結局、自分はこの男の事を何も知る事は出来ないのか。……たとえそれが自分に関係することでも。そう思い、トリニティの胸がひどく痛んだ。
だが──。
「そうか。そうだな」
アレクシスは思案顔で呟きながら、まっすぐにトリニティを見つめた。
「あんたがこれから先どんな道を進むことになろうとも、まず先に考えなきゃいけない事は、自分にかけられた呪いの正体が何なのかを知ることだ」
トリニティは懸命に顔を上げ、アレクシスの顔を覗きこんだ。印象的な青い瞳が、射抜くようにトリニティを見つめる。トリニティはそこに、何か固い決意と言ってもいいような輝きを見つけた。

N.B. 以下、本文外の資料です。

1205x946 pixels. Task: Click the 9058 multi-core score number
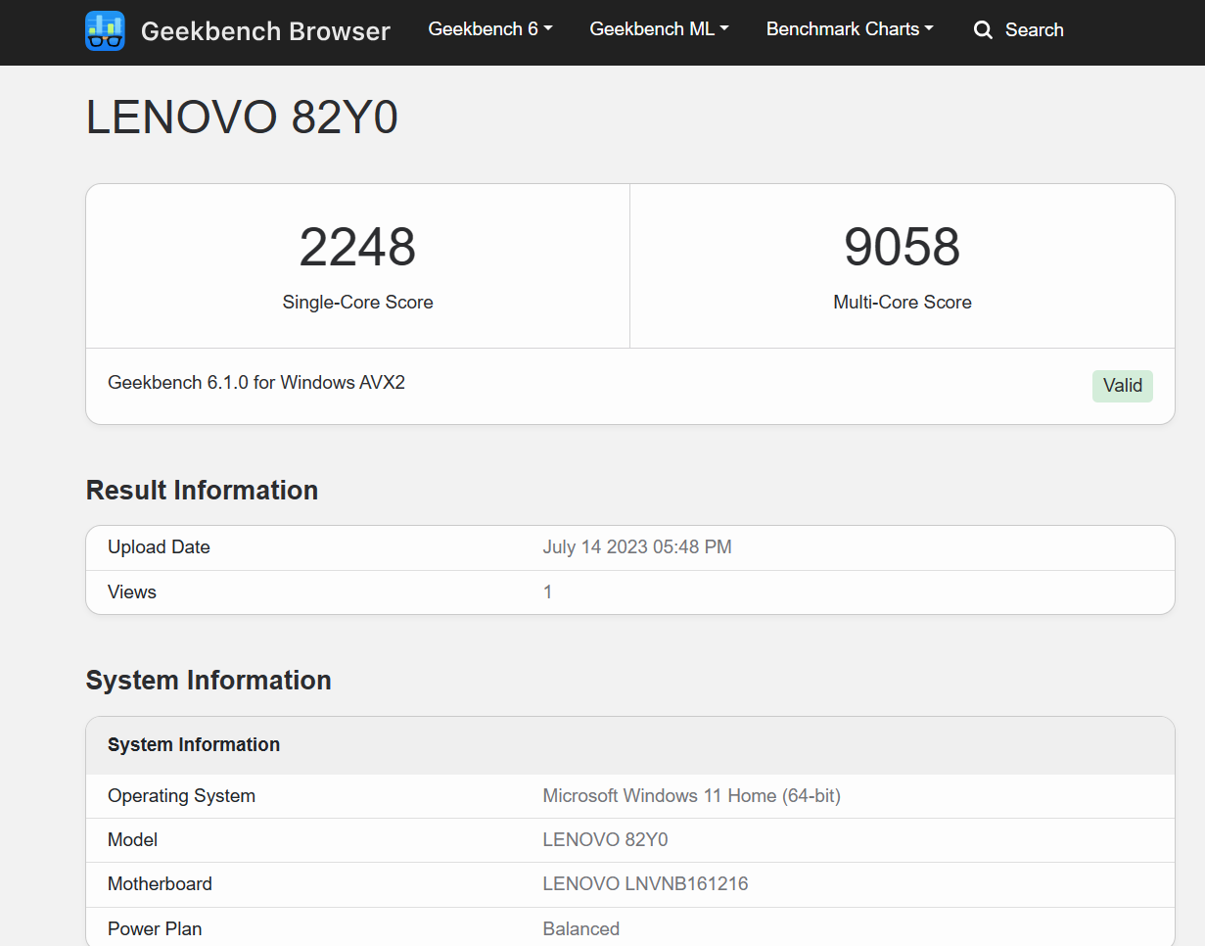(x=902, y=247)
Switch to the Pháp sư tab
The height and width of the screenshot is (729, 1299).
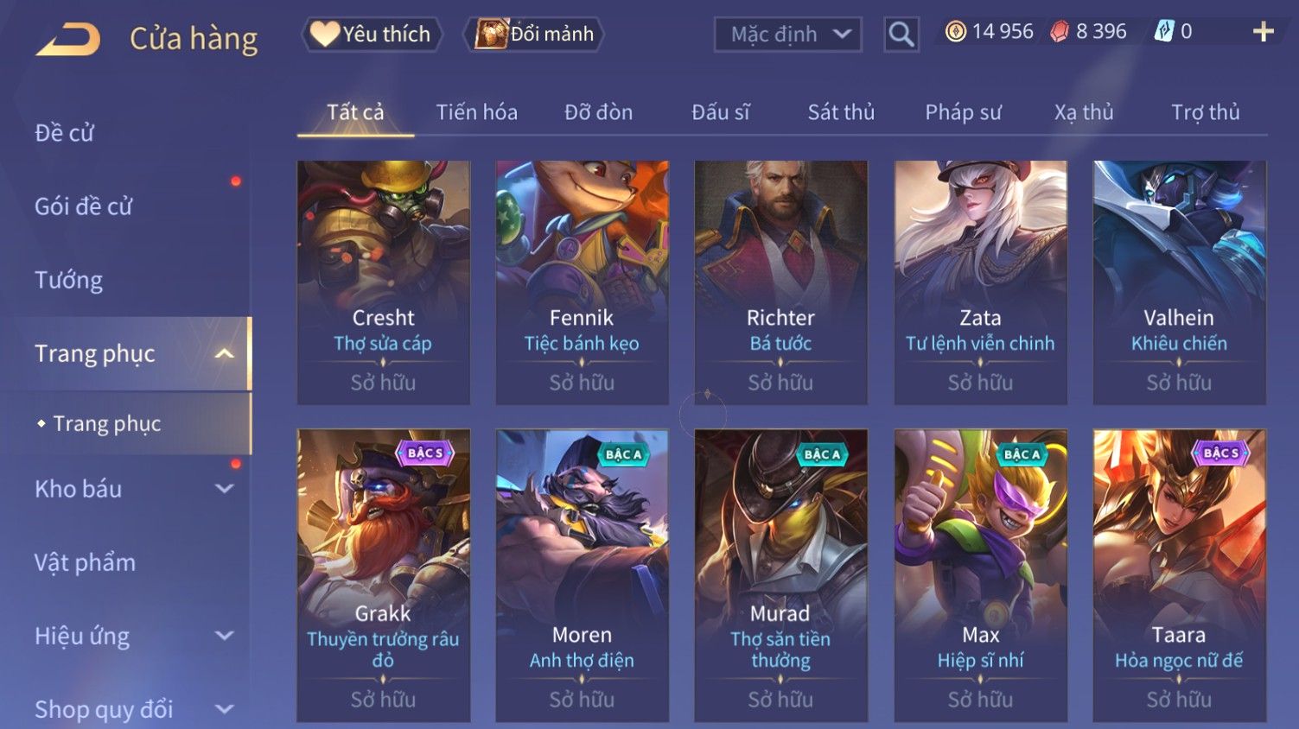[x=963, y=112]
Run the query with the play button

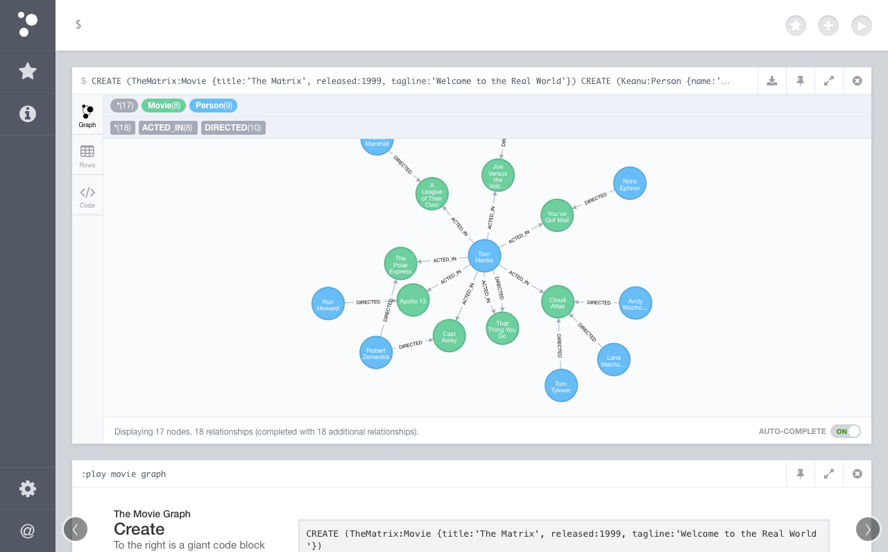[x=861, y=26]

「ダンジョンに残された古い記録を探せば、それを知る手がかりが見つかるかもしれない。もしかしたら、あんたの呪いが解けるかも知れない」
驚きを隠さないトリニティに向かって、アレクシスが小さく、唇の端だけで笑った。
「俺はダンジョンマスターだ。あんたの人生に付き合ってはやれないが、あんたが今後に向けて目鼻をつけるまでくらいなら付き合ってやってもいい。──少なくとも冬までは」
「冬?」
トリニティに向かってアレクシスが頷く。
「稼げなくなる冬には故郷に返って、地下に篭る」
冬の間、ダンジョンの建設に力を割くのだ。
「そのときに調べてみよう」
「本当に?」トリニティは目を輝かせた。「本当に調べてみてくれるの?」胸躍る、とはこのことだろうと思った。

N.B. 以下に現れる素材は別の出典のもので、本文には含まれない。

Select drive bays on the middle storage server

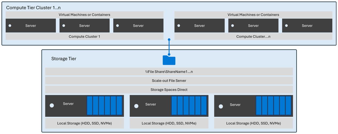[189, 106]
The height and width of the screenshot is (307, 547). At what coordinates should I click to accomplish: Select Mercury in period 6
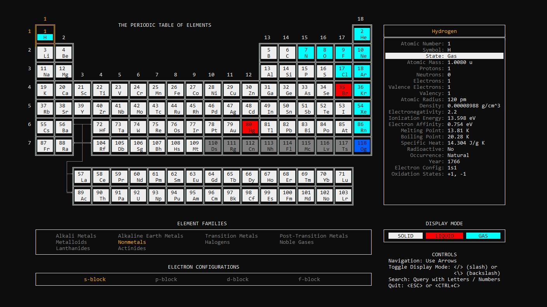[250, 127]
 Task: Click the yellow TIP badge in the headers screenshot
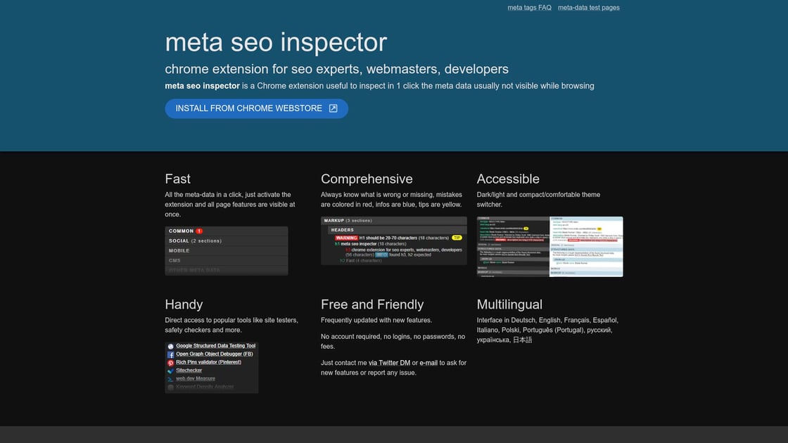pos(457,238)
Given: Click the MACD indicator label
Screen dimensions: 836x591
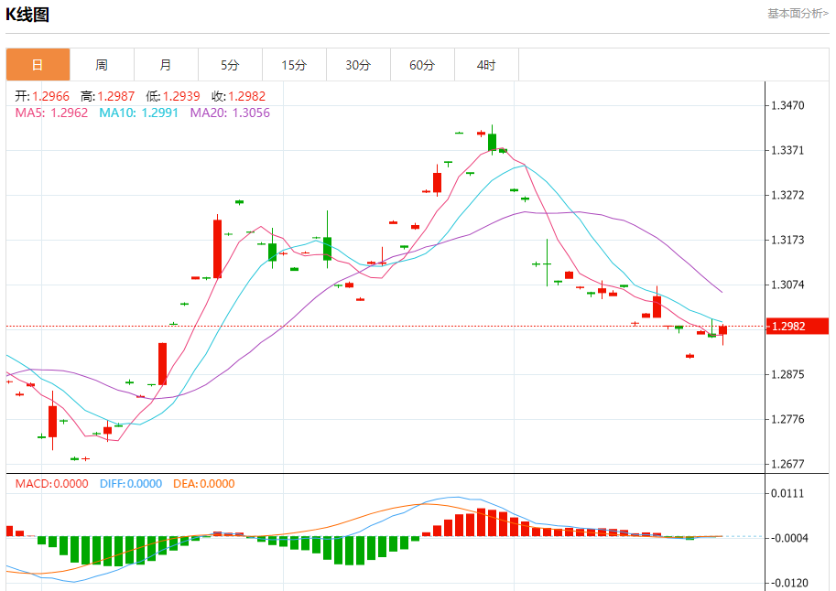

自らの呪いについての手がかりが得られるかも知れないという期待ももちろんだが、それだけではない。きっと、自分の元には留まらず、係わることさえないのだと思っていたアレクシスが、これからも自分と係わってくれると、そう言ったのだ。
トリニティが喜びで胸を満たし、感謝の言葉を口にしようとしたその時。
アレクシスが厳しい表情で町の郊外──闇に向かって目を向けた。
「何──」
言いかけたトリニティの耳に、何かが聞こえた。
風に乗って微かに聞こえるそれは、人の声ではなかったか。
アレクシスの見つめるその先が、完全な闇ではないことに気付いた。
すり鉢状の盆地の中に作られたこの町は、三百六十度丘に囲まれている。その丘の向こうが、かすかに明るく見えた。声は……そちらから聞こえてくるようだった。
「何……、これは……悲鳴?」
トリニティが虫の声に混じって聞こえてくるその声に耳を澄ます。声は騒然とした雰囲気を醸し出し、多くの声が重なっているようだった。
「惨い事を──」
アレクシスにはそれが何なのか分かっているのか、厳しい表情で丘の向こうを見つめながら声を絞り出した。
使者たちは翌朝現れた。
まさに血臭とともに──。使者には勇者ワーナー。それは国王が派遣した兵士たちの一団だった。